Contrary to the 2016 exercise when Rs 500 and Rs 1,000 notes ceased to be legal tender and around 86% of the legal currency was flushed out of circulation, the present exercise is limited to Rs 2,000 denomination notes. The central bank had stopped the printing of Rs 2,000 notes in 2018-19.
According to the RBI, the total value of these banknotes in circulation has declined. At its peak in 2018, these denominations made for about Rs 6.73 lakh crore, which made up for about 37.3% of such notes in circulation. As of March 2023, the total value of these notes dropped to Rs 3.62 lakh which constitutes about 10.8% of the notes in circulation.
Simply put, the legality of the move is beyond question after the Constitution Bench judgment of 2023. I must state at the outset that there are clear legal and technical differences between the two exercises. The demonetisation exercise was done under Section 26, Sub Section 2 of the RBI Act of 1934 by which certain denominations ceased to be legal tender. The present exercise seems to be carried out under Section 24, where bank notes of Rs 2,000 have been ‘discontinued’ though they continue to be legal tender.
The wide powers of the central bank or the central government have been recognised in a Constitution Bench judgment vis-à-vis Section 26 under which demonetisation exercise was carried out. By simple deduction, the same logic shall apply to Section 24.
The Reserve Bank of India is the oldest statutory autonomous regulator in India with much impeccable international credibility. The much-talked about autonomy of the RBI and the legal position, frankly, has been in precarious balance for years now. The Supreme Court judgment was not a departure from this duality of sorts.
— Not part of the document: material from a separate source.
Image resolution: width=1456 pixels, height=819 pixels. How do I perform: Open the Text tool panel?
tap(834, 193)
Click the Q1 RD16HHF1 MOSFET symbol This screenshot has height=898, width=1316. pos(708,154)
While the RBI is autonomous in many aspects, wide powers of the central government have been recognised by the Supreme Court to have its sway over various matters, including issuance or discontinuance of currency notes. The view of the RBI is indeed crucial, but history tells us that it has not been decisive in major demonetisation exercises carried out whether it was 1948 or 1978.
The Cut-Off Date
This is not the first time that a move for discontinuation of bank notes has been made. The last such move was back in March 2014. The RBI had then completely withdrawn from circulation all banknotes issued prior to 2005. The only distinguishing factor is that there was no cut-off date for the public to exchange these notes.
The cut-off date poses two important questions. First, the basis on which this date has been decided. And second, if the discontinuance of these notes is an extension of the exercise of RBI to phase out Rs 2,000 notes, then why should the public be put through any kind of cut-off date. The cut-off date and the limit to exchange only 10 notes at one go (Rs 20,000) gives the announcement an alarmist tone which could have been avoided.
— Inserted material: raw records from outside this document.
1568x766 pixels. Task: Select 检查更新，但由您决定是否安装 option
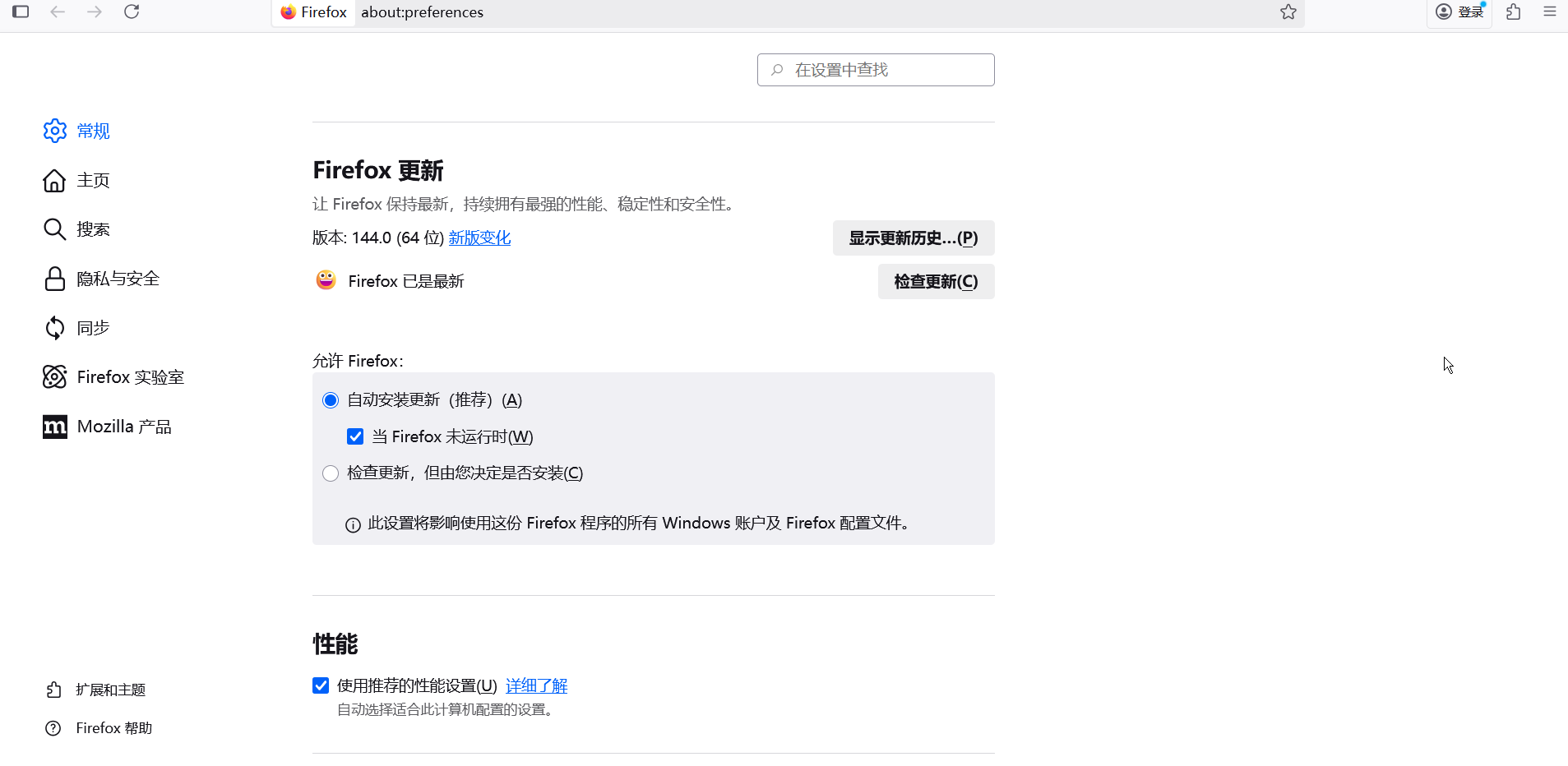point(330,473)
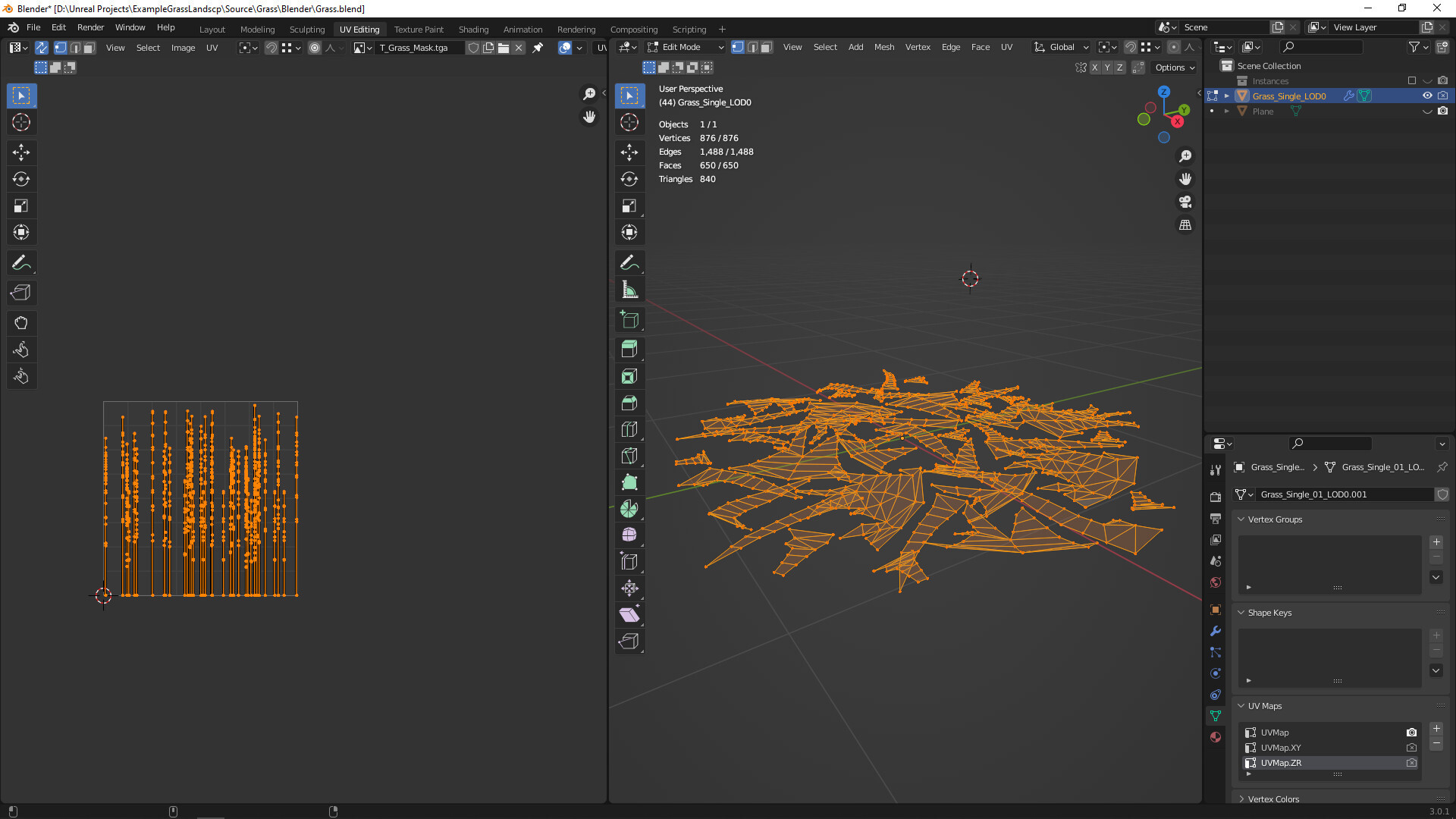The image size is (1456, 819).
Task: Open the Modifier Properties wrench tab
Action: (1215, 631)
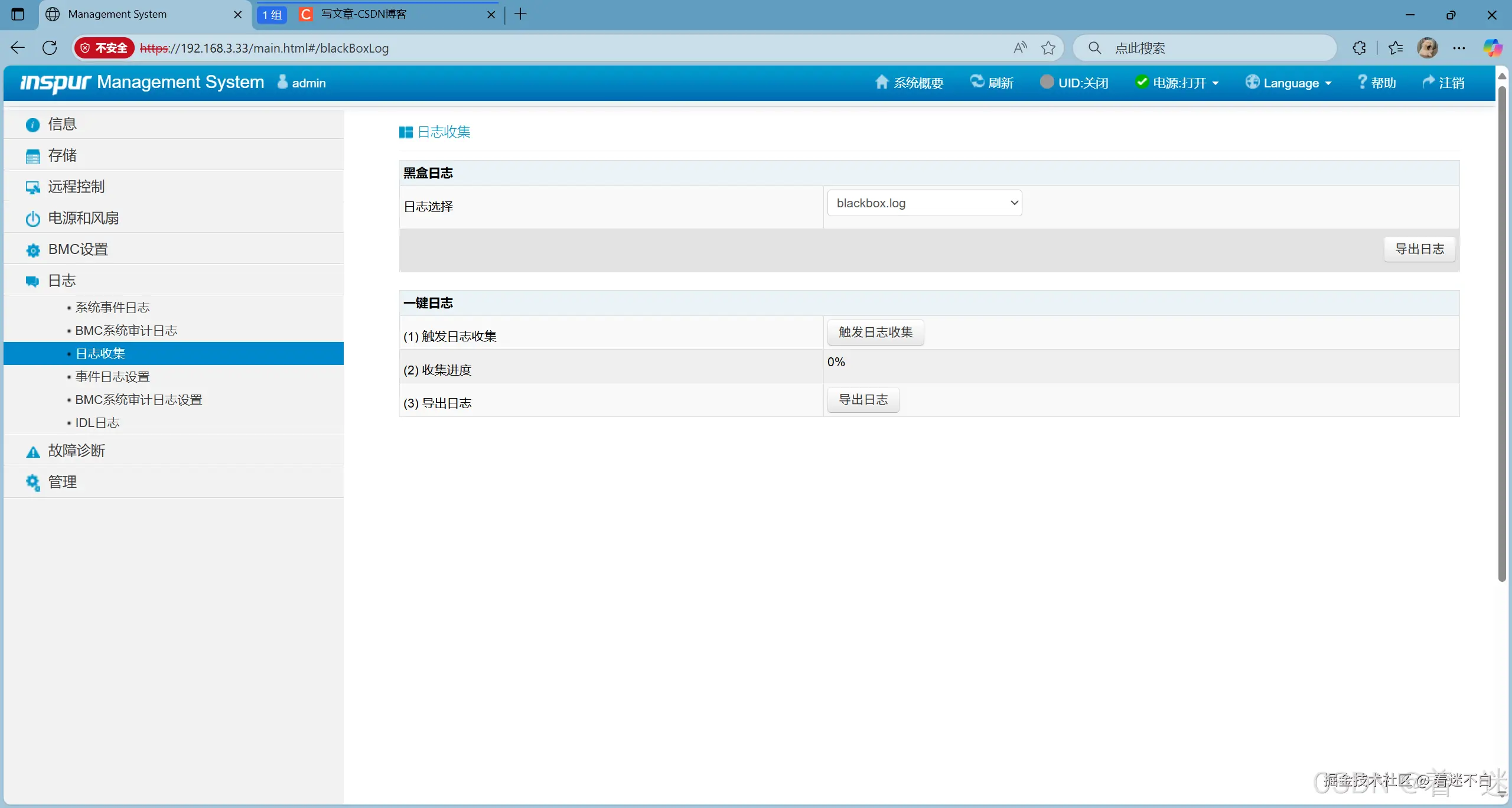Click the home icon for 系统概要
The width and height of the screenshot is (1512, 808).
click(x=881, y=82)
The exercise is clearly more of a streamlining process. The discontinuance of certain currency notes in 2014 or demonetisation of 2016 were clear exercise in political will to flush out black money and target corruption. But the present discontinuation of Rs 2,000 notes cannot be seen in the same vein. The notes were introduced during demonetisation to meet the currency demand. They were part of the solution. So either it could be the acknowledgement of an error while implementing demonetisation or it could be seen as an exercise in streamlining the process started in 2016.
The present exercise opens the government to political criticism and public scrutiny, but there can be no constitutional challenge to this exercise after the verdict of the five-judge bench in the demonetisation case that upheld the constitutionality of the exercise.